I even got a lovely offer of free haircuts for all our customers – just as soon as they are able to come back to our office!

Thursday – overcoming the transportation issues

Bikeworks Covid delivery
Photo courtesy of Bikeworks CIC.

I’m really pleased with the number of food parcels and meals I’ve managed to get donated but there was still one problem to deal with; getting food to customers in all the 10 London boroughs we deliver RISE. Most of my contacts are in south and east London and unfortunately the nature of lots of publicly or charitably funded services, is that they can only support people within a specific location. 

At the moment we’re reliant on community volunteers. Next week Bikeworks will deliver 50 meals (provided by Reffetorio Felix) to refugees and migrants regardless of postcode, and the brilliant Islamic Relief team will start to deliver 50 meals cooked by the People’s Kitchen every Saturday.

But with the lockdown set to continue we need a longer-term solution to get food to people across London. I’m hopeful that we can build long term partnerships with many of the organisations I’ve been in touch with during the corona crisis.

Friday – a mention on the radio

I’ve lost count of the number of food parcels and meals we’ve received or had delivered in the last week or so but it’s been nice getting the messages of thanks from my customers. It’s terrific that despite having no additional funding to offer, so many community groups, local businesses and charities have stepped up to help.

Towards the end of the day I got a phone call from Kiran Chihal from The People’s Kitchen, she asked if it was ok to mention me in a radio interview she was doing for BBC Radio London! You can find out more about what she’s been doing to help get nutritious food to people here.

As I headed into a weekend on lockdown, at home with my big family, I felt tired but pleased at what we’d achieved as a community of organisations.

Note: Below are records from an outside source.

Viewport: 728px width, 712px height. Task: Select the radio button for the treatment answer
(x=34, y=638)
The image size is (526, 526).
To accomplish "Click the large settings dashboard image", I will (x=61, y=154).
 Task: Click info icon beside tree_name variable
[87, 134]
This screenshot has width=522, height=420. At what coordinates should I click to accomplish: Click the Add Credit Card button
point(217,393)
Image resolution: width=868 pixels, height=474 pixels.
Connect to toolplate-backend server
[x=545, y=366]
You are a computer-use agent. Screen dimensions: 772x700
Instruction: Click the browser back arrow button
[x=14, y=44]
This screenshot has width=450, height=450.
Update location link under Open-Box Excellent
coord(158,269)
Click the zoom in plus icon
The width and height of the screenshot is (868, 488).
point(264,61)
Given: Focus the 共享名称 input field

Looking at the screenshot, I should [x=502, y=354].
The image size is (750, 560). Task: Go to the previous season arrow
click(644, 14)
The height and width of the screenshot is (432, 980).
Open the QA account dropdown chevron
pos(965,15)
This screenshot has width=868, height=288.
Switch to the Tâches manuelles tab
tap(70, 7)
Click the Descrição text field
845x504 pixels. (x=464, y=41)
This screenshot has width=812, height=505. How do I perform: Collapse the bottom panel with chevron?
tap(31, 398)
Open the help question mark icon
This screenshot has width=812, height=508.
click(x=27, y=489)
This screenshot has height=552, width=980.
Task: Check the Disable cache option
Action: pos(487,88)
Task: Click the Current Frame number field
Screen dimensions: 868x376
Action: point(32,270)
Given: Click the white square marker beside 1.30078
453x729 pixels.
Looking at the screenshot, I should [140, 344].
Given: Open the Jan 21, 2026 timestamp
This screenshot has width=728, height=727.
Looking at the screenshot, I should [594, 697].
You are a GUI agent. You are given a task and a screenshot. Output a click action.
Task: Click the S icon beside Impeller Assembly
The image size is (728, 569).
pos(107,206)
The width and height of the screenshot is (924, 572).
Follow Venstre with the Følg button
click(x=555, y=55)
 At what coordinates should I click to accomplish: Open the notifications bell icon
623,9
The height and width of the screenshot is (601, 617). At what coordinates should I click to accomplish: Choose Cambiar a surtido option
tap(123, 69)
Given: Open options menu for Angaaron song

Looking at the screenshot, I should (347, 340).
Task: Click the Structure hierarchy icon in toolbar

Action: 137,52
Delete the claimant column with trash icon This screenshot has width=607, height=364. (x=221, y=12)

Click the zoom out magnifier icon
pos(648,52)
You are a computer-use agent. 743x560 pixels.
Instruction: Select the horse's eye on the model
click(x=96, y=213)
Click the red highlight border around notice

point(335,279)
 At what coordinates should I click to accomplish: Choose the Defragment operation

I can’t help but wonder what more we could do in the long term if we were able to break down the geographic and bureaucratic boundaries our sector faces.

Since this story was written RISE’s funders, the National Lottery and European Social Fund have advised that, although purchasing items such as food packs for participants is generally beyond the scope of our funding for RISE, it is acceptable to help participants to continue to take part by giving them the means to overcome barriers they face. Any support is carefully assessed on a case by case basis.